Speaking from the White House Rose Garden this morning, President Barack Obama reminded the Supreme Court justices that they have a responsibility to show “judicial restraint” as they evaluate the constitutionality of the Affordable Care Act.
“I think the American people understand, and I think the justices should understand, that in the absence of an individual mandate, you cannot have a mechanism to ensure that people with pre-existing conditions can actually get health care,” Obama said. “So there’s not only an economic element to this and a legal element to this, but there’s a human element to this. And I hope that’s not forgotten in this political debate.
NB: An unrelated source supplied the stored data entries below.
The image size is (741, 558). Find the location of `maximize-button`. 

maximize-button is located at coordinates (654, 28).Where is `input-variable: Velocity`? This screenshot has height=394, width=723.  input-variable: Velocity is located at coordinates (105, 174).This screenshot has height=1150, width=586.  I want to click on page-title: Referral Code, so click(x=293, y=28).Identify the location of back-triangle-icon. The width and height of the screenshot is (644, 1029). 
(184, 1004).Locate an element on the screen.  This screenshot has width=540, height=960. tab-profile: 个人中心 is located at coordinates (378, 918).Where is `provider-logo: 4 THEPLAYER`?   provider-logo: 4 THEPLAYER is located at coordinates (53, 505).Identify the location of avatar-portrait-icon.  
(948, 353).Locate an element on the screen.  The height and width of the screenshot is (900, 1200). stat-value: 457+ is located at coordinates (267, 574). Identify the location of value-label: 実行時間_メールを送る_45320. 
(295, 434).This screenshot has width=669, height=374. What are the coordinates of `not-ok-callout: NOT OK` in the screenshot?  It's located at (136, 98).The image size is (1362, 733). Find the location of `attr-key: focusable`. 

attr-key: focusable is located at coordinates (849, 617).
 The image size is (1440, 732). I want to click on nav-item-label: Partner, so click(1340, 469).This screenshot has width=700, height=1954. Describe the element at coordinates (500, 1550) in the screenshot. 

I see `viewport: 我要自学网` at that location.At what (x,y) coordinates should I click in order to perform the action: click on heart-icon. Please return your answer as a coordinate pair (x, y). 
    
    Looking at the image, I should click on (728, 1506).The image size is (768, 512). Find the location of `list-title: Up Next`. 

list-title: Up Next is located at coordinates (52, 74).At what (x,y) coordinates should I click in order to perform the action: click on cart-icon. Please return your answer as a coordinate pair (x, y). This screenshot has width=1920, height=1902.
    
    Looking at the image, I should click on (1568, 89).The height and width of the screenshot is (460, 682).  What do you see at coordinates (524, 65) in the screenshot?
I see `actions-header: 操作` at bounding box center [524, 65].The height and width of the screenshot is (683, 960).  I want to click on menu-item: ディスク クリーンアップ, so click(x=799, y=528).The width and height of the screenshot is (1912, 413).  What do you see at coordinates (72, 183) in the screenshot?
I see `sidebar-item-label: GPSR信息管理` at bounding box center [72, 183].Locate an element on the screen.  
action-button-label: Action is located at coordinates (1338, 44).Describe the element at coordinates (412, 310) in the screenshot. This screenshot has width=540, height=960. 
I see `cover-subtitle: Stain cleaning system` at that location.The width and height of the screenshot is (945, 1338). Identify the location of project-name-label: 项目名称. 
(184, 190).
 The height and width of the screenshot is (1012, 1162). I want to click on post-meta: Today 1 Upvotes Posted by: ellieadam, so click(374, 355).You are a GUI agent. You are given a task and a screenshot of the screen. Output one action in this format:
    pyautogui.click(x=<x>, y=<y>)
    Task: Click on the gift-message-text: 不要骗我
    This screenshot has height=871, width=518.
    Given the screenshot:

“Ultimately, I’m confident that the Supreme Court will not take what would be an unprecedented, extraordinary step of overturning a law that was passed by a strong majority of a democratically elected Congress,” he added, closing with, “I just remind conservative commentators that for years what we’ve heard is the biggest problem on the bench was judicial activism or a lack of judicial restraint — that an unelected group of people would somehow overturn a duly constituted and passed law. Well, this is a good example, and I’m pretty confident that this court will recognize that and not take that step.”
His words were music to the ears of many supporters of the legislation, but some were taken aback by his comments, worrying that he “went too far” in suggesting that the court shouldn’t overturn the law if it saw fit. The Washington Post’s Ruth Marcus wrote today:
And yet, Obama’s assault on “an unelected group of people” stopped me cold. Because, as the former constitutional law professor certainly understands, it is the essence of our governmental system to vest in the court the ultimate power to decide the meaning of the constitution. Even if, as the president said, it means overturning “a duly constituted and passed law.